In recent weeks, the Cabinet Office’s Government Digital Service has backed a UK working group of the Open Identity Exchange, which was set up in America to bring organisations including Google, AOL, PayPal and Experian together to find a simple method of online verification that doesn’t require multiple passwords.
Members of the Cabinet Office team travelled to the White House in May to exchange ideas with American counterparts working on the National Strategy for Trusted Identities in Cyberspace (NSTIC). The heads of the British and American identity assurance programmes will debate the subject next week in London at the RSA cyber security conference.
The first law passed by the Coalition Government was to scrap the national ID scheme, a move said to have saved taxpayers £1 billion over ten years.
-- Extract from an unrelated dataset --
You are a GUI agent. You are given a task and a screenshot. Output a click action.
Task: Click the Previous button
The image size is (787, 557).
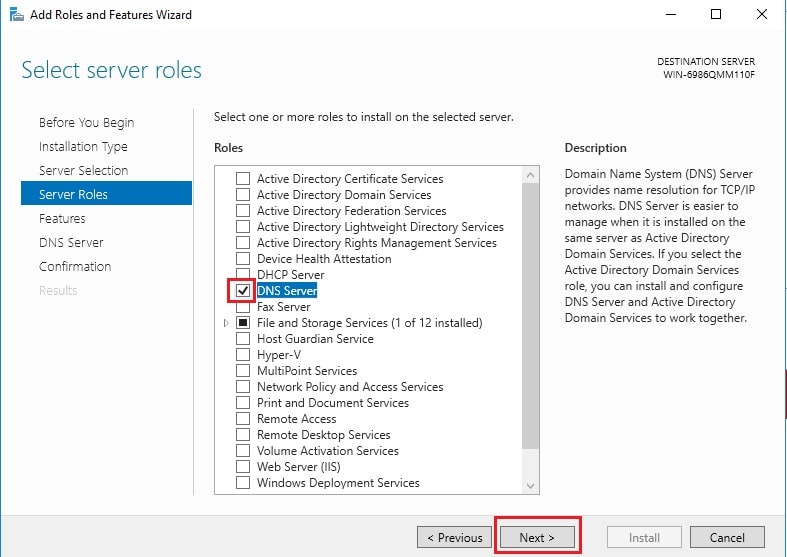tap(454, 537)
But ministers want to use the Internet to cut the cost of public services.
In order to limit concerns over Government snooping, the Cabinet Office has been working closely with a range of privacy campaign groups and consumer organisations including No2ID, Big Brother Watch and Which? The programme’s Privacy and Consumer Group drew up a list of nine Privacy Principles which underpin the framework of the scheme.
As part of the attempt to reassure privacy campaigners, a private identity partner (IDP) which authorises a user of a public service will not know which Government department is seeking authentication.
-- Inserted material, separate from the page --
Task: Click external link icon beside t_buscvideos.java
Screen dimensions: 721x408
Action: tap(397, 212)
The Post Office’s involvement in the Identity Assurance Programmes was revealed by a notice placed in the Official Journal of the European Union. The Royal Mail subsidiary sought a third party provider to help in assembling consumer data including name, date of birth, address, gender, passport and driving licence numbers, financial history, electoral roll status and telephone numbers.
Some commercial organisations have been concerned that their consumers will react negatively to their involvement with government. But commercial partners will benefit from marketing opportunities and the trust that comes with IDP status.
Without the identity assurance scheme there are fears that high levels of online fraud will cause the public to lose confidence in digital channels, undermining the amount of business done online.
Civil servants acknowledge that some people will still wish to access public services in person. They argue that the online scheme will release additional resources to assist people who lack confidence in making digital transactions.
Q&A: What the scheme involves
Q. Is this just an ID card scheme by the back door?
A. No, it's a way of combating the menace of identity theft.
Q. Will the Government be able to use it to follow our movements online?
A. Authentication is done by trusted third parties and data will not be held centrally by the Government.
Q. But won't the private companies find out personal information that is none of their business?
A. The identity providers (IdPs) don't know for which government agency they are authenticating.
Q. Is a social media log-in sufficiently secure for a major financial transaction?
A. Individual IdPs will need to convince the Cabinet Office that their security checks are enough to meet the Level of Assurance (LOA) needed for the public service being requested. For example, a passport application is a high-security LOA3.
Q. Will it be possible to apply for a passport on your phone?
A. It is anticipated that part of the process will be offered online but some physical ID will still need to be presented in person to achieve LOA3.
Q. Is this just about public services?
A. No, the Government is helping to bring together online companies and create an icon that would enable online payments to be done securely.
Q. What would be the advantages?
A. It would also reduce the need to memorise multiple passwords.
Q. Will it work?
A. That depends partly on the efficiency of the chosen IdPs.